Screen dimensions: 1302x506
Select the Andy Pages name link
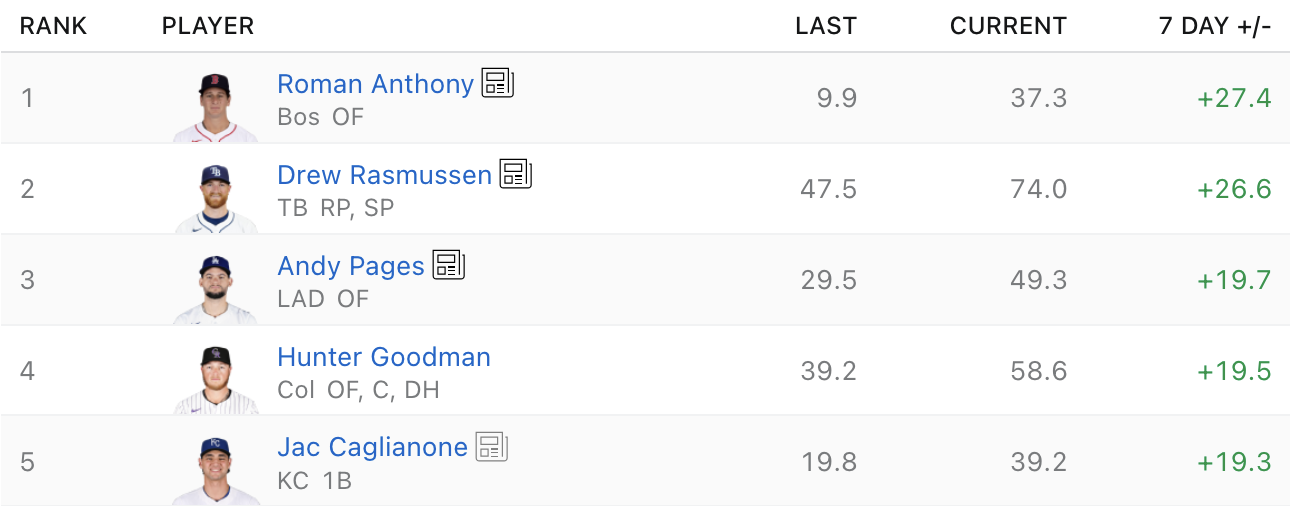351,266
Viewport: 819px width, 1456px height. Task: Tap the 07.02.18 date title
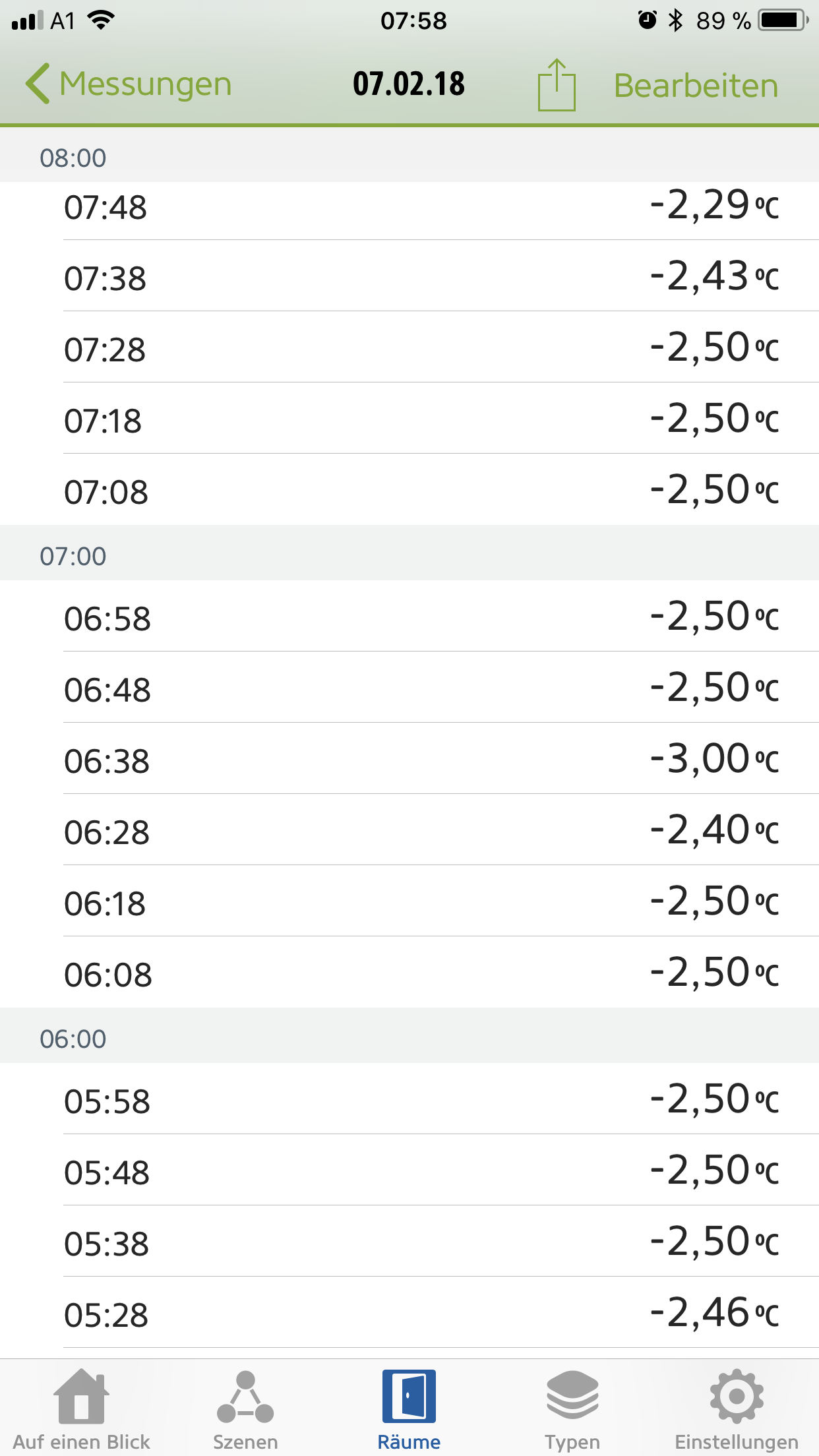click(x=409, y=84)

= = = =

◆ Goal of the exercise: Could every line above be set down exactly, with the pictures omitted?

◆ Solution for this problem:
Screen dimensions: 1302x506
Select the Andy Pages name link
351,266
Viewport: 819px width, 1456px height. Task: Tap the 07.02.18 date title
click(x=409, y=84)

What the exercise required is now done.